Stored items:

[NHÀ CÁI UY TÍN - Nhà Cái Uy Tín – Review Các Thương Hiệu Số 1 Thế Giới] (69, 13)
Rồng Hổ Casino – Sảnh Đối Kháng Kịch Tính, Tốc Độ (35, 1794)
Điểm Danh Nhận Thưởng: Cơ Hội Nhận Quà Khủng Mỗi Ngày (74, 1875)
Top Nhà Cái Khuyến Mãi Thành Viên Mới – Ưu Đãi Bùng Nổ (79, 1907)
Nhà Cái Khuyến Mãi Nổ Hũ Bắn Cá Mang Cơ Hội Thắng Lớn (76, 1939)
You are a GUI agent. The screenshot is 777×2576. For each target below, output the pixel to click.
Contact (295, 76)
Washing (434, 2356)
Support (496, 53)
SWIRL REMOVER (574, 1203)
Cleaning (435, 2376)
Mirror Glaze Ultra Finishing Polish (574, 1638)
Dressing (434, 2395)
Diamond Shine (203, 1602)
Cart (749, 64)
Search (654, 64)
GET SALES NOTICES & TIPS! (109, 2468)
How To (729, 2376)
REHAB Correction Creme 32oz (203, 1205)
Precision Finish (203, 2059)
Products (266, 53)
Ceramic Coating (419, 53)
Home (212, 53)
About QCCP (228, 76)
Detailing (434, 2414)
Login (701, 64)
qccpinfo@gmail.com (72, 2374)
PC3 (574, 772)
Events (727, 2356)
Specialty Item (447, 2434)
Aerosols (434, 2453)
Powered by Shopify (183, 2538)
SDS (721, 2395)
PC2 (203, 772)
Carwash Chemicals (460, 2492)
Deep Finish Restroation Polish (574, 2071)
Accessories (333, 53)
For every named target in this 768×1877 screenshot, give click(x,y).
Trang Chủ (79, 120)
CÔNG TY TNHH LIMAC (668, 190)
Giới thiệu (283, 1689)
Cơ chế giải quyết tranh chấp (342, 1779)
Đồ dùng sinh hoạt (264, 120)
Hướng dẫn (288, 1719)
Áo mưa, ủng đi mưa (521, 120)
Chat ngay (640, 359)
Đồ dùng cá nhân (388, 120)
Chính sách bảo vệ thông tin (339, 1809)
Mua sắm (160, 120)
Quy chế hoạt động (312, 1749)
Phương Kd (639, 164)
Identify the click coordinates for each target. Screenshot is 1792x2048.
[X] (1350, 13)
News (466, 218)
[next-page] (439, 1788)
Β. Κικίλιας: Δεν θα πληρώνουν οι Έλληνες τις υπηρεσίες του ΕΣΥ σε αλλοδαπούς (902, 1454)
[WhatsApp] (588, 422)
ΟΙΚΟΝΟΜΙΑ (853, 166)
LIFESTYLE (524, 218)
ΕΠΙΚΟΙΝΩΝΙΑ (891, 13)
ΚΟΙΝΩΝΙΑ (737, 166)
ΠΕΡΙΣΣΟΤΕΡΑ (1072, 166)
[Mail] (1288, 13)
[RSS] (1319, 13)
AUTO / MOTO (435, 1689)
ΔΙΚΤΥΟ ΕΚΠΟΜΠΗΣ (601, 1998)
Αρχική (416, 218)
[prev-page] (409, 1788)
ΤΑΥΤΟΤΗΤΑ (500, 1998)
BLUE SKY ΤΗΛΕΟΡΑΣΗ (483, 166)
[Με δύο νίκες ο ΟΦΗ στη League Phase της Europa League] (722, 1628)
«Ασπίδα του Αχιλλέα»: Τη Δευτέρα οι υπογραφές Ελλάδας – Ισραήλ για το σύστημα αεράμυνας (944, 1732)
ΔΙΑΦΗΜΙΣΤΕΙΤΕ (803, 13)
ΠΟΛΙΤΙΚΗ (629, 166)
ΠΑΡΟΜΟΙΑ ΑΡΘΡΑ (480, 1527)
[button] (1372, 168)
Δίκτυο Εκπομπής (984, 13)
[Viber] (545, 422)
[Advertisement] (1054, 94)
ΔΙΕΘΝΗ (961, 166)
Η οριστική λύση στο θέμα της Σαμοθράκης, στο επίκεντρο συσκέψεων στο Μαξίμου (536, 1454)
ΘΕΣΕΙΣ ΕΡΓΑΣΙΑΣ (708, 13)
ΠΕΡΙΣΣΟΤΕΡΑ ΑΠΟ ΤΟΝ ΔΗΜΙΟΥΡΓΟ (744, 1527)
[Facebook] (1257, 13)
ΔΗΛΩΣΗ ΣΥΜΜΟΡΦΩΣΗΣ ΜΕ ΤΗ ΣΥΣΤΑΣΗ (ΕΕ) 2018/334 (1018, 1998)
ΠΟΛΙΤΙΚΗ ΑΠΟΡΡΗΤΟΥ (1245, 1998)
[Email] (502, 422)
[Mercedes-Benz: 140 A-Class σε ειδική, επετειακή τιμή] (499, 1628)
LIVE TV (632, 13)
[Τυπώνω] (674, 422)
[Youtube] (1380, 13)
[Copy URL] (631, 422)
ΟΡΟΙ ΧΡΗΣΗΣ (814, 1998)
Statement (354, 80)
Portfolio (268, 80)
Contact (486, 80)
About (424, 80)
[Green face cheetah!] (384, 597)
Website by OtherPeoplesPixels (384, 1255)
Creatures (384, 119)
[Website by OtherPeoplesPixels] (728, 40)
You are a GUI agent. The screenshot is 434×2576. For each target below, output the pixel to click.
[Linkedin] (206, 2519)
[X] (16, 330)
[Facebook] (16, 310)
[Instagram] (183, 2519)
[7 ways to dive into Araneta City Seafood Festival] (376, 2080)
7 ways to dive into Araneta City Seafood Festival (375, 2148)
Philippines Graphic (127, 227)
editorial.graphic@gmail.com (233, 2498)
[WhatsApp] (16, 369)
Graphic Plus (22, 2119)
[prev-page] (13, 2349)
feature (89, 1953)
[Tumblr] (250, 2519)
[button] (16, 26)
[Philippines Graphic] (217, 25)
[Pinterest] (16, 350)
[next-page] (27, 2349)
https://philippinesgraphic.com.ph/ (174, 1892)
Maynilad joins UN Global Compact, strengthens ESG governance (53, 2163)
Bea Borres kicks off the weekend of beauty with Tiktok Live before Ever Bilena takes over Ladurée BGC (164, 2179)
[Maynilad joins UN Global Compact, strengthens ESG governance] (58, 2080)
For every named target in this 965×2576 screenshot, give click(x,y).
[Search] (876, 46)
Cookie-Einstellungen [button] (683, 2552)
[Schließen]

INSTRUCTIONS FOR THE TASK: Your answer should be the exact lines above from the one with "Đồ dùng cá nhân (388, 120)" through the one with "ΘΕΣΕΙΣ ΕΡΓΑΣΙΑΣ (708, 13)", both included, and nothing besides.

EXERCISE SOLUTION:
Đồ dùng cá nhân (388, 120)
Chính sách bảo vệ thông tin (339, 1809)
Mua sắm (160, 120)
Quy chế hoạt động (312, 1749)
Phương Kd (639, 164)
Identify the click coordinates for each target. Screenshot is 1792x2048.
[X] (1350, 13)
News (466, 218)
[next-page] (439, 1788)
Β. Κικίλιας: Δεν θα πληρώνουν οι Έλληνες τις υπηρεσίες του ΕΣΥ σε αλλοδαπούς (902, 1454)
[WhatsApp] (588, 422)
ΟΙΚΟΝΟΜΙΑ (853, 166)
LIFESTYLE (524, 218)
ΕΠΙΚΟΙΝΩΝΙΑ (891, 13)
ΚΟΙΝΩΝΙΑ (737, 166)
ΠΕΡΙΣΣΟΤΕΡΑ (1072, 166)
[Mail] (1288, 13)
[RSS] (1319, 13)
AUTO / MOTO (435, 1689)
ΔΙΚΤΥΟ ΕΚΠΟΜΠΗΣ (601, 1998)
Αρχική (416, 218)
[prev-page] (409, 1788)
ΤΑΥΤΟΤΗΤΑ (500, 1998)
BLUE SKY ΤΗΛΕΟΡΑΣΗ (483, 166)
[Με δύο νίκες ο ΟΦΗ στη League Phase της Europa League] (722, 1628)
«Ασπίδα του Αχιλλέα»: Τη Δευτέρα οι υπογραφές Ελλάδας – Ισραήλ για το σύστημα αεράμυνας (944, 1732)
ΔΙΑΦΗΜΙΣΤΕΙΤΕ (803, 13)
ΠΟΛΙΤΙΚΗ (629, 166)
ΠΑΡΟΜΟΙΑ ΑΡΘΡΑ (480, 1527)
[button] (1372, 168)
Δίκτυο Εκπομπής (984, 13)
[Viber] (545, 422)
[Advertisement] (1054, 94)
ΔΙΕΘΝΗ (961, 166)
Η οριστική λύση στο θέμα της Σαμοθράκης, στο επίκεντρο συσκέψεων στο Μαξίμου (536, 1454)
ΘΕΣΕΙΣ ΕΡΓΑΣΙΑΣ (708, 13)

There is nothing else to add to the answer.